- [Stored records]:

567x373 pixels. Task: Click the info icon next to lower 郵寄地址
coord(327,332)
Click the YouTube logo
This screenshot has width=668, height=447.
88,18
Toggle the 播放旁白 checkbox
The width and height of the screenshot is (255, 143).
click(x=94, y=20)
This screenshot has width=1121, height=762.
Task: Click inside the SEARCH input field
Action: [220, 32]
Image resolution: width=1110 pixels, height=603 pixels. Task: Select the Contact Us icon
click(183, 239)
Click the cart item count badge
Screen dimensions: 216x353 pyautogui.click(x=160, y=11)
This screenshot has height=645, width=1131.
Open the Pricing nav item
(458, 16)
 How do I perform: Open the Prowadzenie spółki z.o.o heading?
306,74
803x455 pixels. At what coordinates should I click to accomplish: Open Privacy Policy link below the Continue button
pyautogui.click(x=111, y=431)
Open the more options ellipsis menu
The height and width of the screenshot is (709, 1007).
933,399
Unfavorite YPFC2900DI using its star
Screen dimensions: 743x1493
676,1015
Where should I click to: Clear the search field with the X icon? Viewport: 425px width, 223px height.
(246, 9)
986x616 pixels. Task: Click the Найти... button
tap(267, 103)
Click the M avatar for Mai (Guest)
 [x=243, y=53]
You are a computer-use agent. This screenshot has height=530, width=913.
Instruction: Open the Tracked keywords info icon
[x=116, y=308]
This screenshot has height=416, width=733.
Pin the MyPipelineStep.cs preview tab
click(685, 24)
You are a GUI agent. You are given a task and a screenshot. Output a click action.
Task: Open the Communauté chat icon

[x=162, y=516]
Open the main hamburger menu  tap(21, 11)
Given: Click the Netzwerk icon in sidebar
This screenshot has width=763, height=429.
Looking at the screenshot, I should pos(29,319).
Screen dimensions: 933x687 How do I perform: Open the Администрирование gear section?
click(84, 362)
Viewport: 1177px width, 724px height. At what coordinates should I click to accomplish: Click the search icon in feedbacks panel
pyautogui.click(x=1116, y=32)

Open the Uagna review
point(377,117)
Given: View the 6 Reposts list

- [What is being asked]: Your answer should be the full set of records above, restated exactly.

- [Output below]:
567x373 pixels. Task: Click the info icon next to lower 郵寄地址
coord(327,332)
Click the YouTube logo
This screenshot has width=668, height=447.
88,18
Toggle the 播放旁白 checkbox
The width and height of the screenshot is (255, 143).
click(x=94, y=20)
This screenshot has width=1121, height=762.
Task: Click inside the SEARCH input field
Action: [220, 32]
Image resolution: width=1110 pixels, height=603 pixels. Task: Select the Contact Us icon
click(183, 239)
Click the cart item count badge
Screen dimensions: 216x353 pyautogui.click(x=160, y=11)
This screenshot has height=645, width=1131.
Open the Pricing nav item
(458, 16)
 How do I perform: Open the Prowadzenie spółki z.o.o heading?
306,74
803x455 pixels. At what coordinates should I click to accomplish: Open Privacy Policy link below the Continue button
pyautogui.click(x=111, y=431)
Open the more options ellipsis menu
The height and width of the screenshot is (709, 1007).
933,399
Unfavorite YPFC2900DI using its star
Screen dimensions: 743x1493
676,1015
Where should I click to: Clear the search field with the X icon? Viewport: 425px width, 223px height.
(246, 9)
986x616 pixels. Task: Click the Найти... button
tap(267, 103)
Click the M avatar for Mai (Guest)
 [x=243, y=53]
You are a computer-use agent. This screenshot has height=530, width=913.
Instruction: Open the Tracked keywords info icon
[x=116, y=308]
This screenshot has height=416, width=733.
Pin the MyPipelineStep.cs preview tab
click(685, 24)
You are a GUI agent. You are given a task and a screenshot. Output a click action.
Task: Open the Communauté chat icon

[x=162, y=516]
Open the main hamburger menu  tap(21, 11)
Given: Click the Netzwerk icon in sidebar
This screenshot has width=763, height=429.
Looking at the screenshot, I should pos(29,319).
Screen dimensions: 933x687 How do I perform: Open the Администрирование gear section?
click(84, 362)
Viewport: 1177px width, 724px height. At what coordinates should I click to accomplish: Click the search icon in feedbacks panel
pyautogui.click(x=1116, y=32)

Open the Uagna review
point(377,117)
Given: View the 6 Reposts list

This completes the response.